The appeals from the judgments in these actions are sought to be sustained upon the ground that the act chapter 322 of the Laws of 1874 does not embrace them. The judgment in each action, although less than $500, exclusive of costs, was simply a judgment of affirmance, and it is claimed that the statute applies, in terms, only to judgments *Page 490 granting or refusing a new trial. This construction results from a misreading of the statute, which is, that "no appeal shall be hereafter taken to the Court of Appeals from any judgment or order granting or refusing a new trial," etc.

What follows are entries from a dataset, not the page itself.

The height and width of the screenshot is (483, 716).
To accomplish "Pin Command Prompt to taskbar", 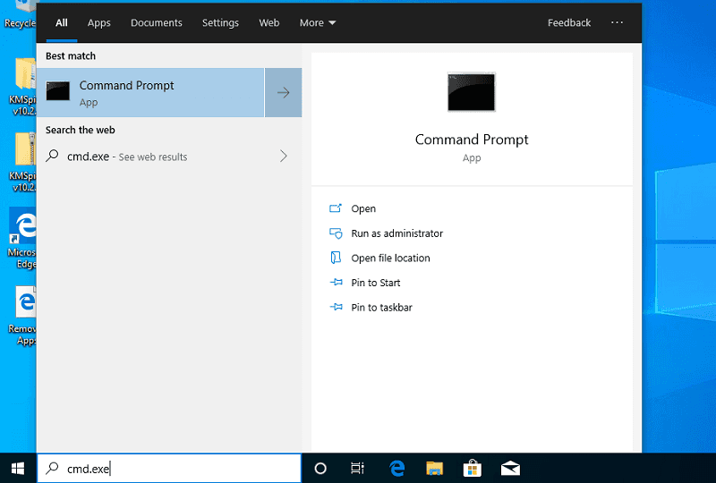I will 381,308.
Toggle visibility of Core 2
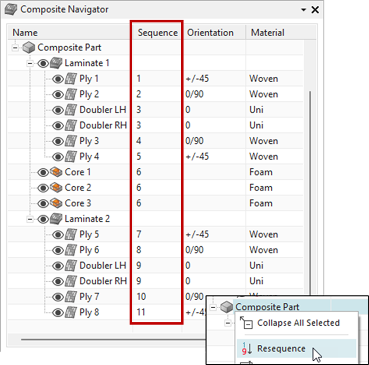Screen dimensions: 369x365 pyautogui.click(x=44, y=188)
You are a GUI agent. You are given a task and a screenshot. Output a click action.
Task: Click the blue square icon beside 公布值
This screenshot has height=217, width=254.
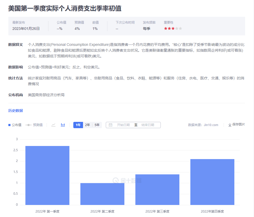tap(9, 125)
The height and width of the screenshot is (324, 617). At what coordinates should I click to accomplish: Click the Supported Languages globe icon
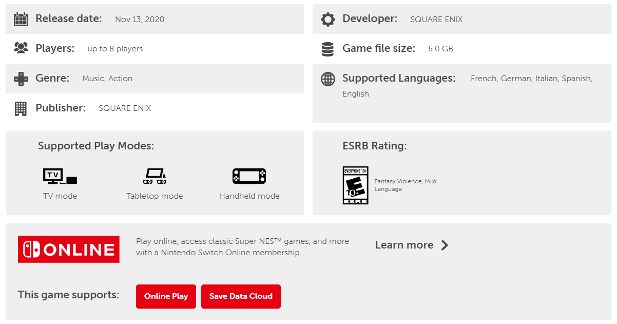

The words "granting or refusing a new trial" relate to the word "order" only and not to "judgment." It is the same as though the words "from any" before judgment were repeated before order. This is the plain grammatical construction and the only one which gives the act practical effect. It would be an inaccurate use of language to provide for a judgment granting or refusing a new trial, and would exclude many cases intended to be embraced. We should avoid, if practicable, a construction which makes the legislature employ inapt words to defeat the purpose which they intended to accomplish. There is no ambiguity of expression, and the misapprehension has arisen from inserting a comma in the wrong place.
The objection of the want of power, on the part of the legislature, to pass the act is answered by the language of the Constitution. Article 6, section 6, provides, that "there shall be the existing Supreme Court with general jurisdiction, in law and equity, subject to such appellate jurisdiction of the Courtof Appeals as now is or may be prescribed by law;" and the appellate jurisdiction over judgments from other courts is subject to the same regulation by the legislature.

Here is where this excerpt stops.